In what may be Geoff Dyer's signature book, "Out of Sheer Rage," a man named Geoff Dyer travels around the world failing to write a scholarly book about his onetime hero, D.H. Lawrence. But in failing to do that, he writes a discursive essay (or travel book, or memoir) about anxiety, sloth, sex, influence and dyspepsia, a book full of absurd exaggerations and precise observations that also happens to say smart things about, and in the spirit of, D.H. Lawrence.

Dyer is sneaky like that: His effortlessness is really quite crafty, and he gets his nonfiction books to buzz along like tightly plotted novels, while his hardly plotted yet addictive novels double as open-ended essays. "Otherwise Known as the Human Condition" collects a quarter-century of the English writer's essays, reviews, "semi-learned articles," introductions and stray journalism. Throughout we get a variety of Dyer's literary personae, which range from the aesthete with an apt literary quote for every photograph, to the layabout hedonist with the perfect drug from every date.

Specialization is one of the many things Dyer deplores (as we learn from one of these pieces, the rather too self-satisfied "My Life as a Gate-Crasher"), and his versatility is shown off by the book's five parts: three sections of criticism (art, literature, and music); one of assorted essays and magazine articles, and a final section of personal essays.

As an art critic, Dyer is chiefly interested in photography, and writes about it with passion and a critic-as-artist sensibility indebted to English critic/writer John Berger and French critic/theorist Roland Barthes. (For most readers, the book will get increasingly accessible as it moves toward the end, at which point he's writing about doughnuts.) As always, he's loaded with witty paradoxes; Richard Avedon, for instance, "never lost the appetite for discovery, but he kept discovering the same thing."

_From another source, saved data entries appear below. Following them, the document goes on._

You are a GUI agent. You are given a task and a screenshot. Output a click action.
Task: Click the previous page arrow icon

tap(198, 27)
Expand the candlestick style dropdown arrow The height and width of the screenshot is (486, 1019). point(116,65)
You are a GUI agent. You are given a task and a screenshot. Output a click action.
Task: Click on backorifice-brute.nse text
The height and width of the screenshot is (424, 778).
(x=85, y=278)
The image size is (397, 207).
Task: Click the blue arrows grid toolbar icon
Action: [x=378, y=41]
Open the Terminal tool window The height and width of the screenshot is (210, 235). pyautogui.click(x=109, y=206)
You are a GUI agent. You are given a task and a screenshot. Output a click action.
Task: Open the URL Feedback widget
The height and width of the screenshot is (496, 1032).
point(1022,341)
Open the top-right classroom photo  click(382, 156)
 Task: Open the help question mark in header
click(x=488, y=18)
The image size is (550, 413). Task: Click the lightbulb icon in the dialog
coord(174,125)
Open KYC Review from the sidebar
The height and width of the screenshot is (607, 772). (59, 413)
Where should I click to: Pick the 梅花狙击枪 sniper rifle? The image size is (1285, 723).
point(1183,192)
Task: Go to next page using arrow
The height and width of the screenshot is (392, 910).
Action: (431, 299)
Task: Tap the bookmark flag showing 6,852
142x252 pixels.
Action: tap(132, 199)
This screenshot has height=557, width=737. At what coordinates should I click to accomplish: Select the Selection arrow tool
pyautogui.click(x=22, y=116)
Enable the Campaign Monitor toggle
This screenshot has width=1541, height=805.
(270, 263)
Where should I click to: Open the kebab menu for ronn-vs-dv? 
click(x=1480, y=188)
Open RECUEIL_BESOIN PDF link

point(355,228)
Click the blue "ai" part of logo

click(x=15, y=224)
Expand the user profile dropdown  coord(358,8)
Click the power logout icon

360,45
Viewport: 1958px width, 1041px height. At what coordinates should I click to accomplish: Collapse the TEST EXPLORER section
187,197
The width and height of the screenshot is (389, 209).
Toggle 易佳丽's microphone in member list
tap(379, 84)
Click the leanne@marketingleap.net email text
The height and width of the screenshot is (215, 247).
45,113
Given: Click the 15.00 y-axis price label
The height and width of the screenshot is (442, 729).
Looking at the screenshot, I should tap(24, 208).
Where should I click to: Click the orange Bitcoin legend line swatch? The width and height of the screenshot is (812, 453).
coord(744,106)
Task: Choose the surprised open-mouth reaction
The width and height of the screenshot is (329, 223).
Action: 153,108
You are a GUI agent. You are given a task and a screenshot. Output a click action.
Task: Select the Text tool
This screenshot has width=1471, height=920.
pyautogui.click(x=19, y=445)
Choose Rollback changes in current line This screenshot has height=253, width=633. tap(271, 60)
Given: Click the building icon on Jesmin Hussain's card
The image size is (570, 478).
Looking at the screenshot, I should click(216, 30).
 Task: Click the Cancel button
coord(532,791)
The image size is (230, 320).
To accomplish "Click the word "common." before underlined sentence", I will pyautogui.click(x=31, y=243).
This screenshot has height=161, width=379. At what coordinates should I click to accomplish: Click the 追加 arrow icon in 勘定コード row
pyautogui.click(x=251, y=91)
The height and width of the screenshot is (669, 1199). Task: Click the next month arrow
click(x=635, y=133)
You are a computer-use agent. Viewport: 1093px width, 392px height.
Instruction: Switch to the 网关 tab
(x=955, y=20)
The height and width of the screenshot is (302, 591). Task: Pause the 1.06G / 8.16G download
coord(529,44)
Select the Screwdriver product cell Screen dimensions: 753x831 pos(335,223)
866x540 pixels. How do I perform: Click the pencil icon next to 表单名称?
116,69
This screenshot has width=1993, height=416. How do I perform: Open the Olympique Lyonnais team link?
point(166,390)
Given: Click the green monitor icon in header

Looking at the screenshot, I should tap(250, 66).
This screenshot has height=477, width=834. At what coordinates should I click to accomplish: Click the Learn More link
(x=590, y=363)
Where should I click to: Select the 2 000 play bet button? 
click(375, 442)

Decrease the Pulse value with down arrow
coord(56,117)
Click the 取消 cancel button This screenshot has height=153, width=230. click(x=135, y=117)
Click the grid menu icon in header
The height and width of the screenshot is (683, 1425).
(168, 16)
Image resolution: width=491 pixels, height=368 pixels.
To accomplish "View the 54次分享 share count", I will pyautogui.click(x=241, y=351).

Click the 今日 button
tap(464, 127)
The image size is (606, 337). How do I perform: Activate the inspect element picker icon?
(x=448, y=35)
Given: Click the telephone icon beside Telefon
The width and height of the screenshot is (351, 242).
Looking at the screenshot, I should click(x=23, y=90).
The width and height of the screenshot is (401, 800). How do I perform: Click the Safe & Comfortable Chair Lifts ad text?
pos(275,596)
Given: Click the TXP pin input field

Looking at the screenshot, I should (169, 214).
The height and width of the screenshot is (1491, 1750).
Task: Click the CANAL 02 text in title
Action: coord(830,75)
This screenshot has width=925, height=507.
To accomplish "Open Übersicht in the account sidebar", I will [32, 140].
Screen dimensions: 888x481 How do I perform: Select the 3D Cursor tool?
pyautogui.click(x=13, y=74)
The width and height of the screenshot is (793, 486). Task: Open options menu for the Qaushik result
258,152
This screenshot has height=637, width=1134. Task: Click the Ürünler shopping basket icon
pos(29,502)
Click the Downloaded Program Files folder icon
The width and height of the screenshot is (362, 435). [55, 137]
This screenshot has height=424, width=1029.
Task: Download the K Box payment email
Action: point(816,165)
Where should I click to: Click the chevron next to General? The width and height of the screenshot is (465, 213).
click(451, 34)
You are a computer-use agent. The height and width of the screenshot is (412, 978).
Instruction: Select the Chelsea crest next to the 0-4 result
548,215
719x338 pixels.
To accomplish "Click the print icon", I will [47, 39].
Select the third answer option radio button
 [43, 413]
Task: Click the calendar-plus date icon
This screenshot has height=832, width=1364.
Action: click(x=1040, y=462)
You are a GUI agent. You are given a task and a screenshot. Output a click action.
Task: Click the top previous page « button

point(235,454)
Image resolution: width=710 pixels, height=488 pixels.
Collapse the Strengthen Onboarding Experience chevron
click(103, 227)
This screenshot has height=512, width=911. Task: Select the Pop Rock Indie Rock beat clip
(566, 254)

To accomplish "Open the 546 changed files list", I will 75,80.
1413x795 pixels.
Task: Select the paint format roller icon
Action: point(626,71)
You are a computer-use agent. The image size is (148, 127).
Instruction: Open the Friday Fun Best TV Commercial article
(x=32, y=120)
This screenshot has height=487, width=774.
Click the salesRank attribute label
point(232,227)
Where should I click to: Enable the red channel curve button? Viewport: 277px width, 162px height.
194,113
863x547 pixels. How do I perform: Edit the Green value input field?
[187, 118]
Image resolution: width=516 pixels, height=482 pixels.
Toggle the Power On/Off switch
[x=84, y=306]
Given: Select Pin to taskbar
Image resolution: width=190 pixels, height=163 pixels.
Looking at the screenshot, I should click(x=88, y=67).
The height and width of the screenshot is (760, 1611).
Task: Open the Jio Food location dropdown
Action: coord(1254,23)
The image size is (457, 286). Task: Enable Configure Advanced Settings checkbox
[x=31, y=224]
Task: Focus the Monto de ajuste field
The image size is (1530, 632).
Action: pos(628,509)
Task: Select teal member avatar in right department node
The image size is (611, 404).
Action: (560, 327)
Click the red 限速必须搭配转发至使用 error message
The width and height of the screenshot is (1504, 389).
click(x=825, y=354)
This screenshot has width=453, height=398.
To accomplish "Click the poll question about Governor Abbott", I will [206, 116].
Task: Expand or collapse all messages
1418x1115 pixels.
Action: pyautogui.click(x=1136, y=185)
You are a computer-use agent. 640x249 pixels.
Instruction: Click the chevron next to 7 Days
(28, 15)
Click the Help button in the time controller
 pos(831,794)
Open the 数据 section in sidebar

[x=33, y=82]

On music he's not as consistently sharp. A piece on the alleged moribundity of American jazz is too grossly undersupported to be taken seriously. And as is usual with such odds-and-ends collections, "Otherwise" recycles some stuff that didn't require a second life in book form. Some of the shorter book reviews, though careful and well-turned, are predictably redolent of yesterday's papers, while a few breezy magazine features (Dyer flies jet fighters, Dyer visits a fashion show) were probably better when skimmed in the optometrist's lobby.

But some of Dyer's best writing is here too, such as "Loving and Admiring: Camus' Algeria," and "On Being an Only Child," both moody and funny blends of self-examination and literary criticism. In these and other pieces he deals with big themes, but doesn't leave out the small pleasures and annoyances. An Algerian soda, for instance, is "so sweet that drinking a couple of glasses is probably only slightly less bad for your teeth that getting hit in the mouth with a bottle of the stuff." I laughed out loud, then wondered how he could let "probably only slightly" stand, then decided the adverb cluster was essential. He's sneaky like that.

Dylan Hicks is a Minneapolis writer and musician.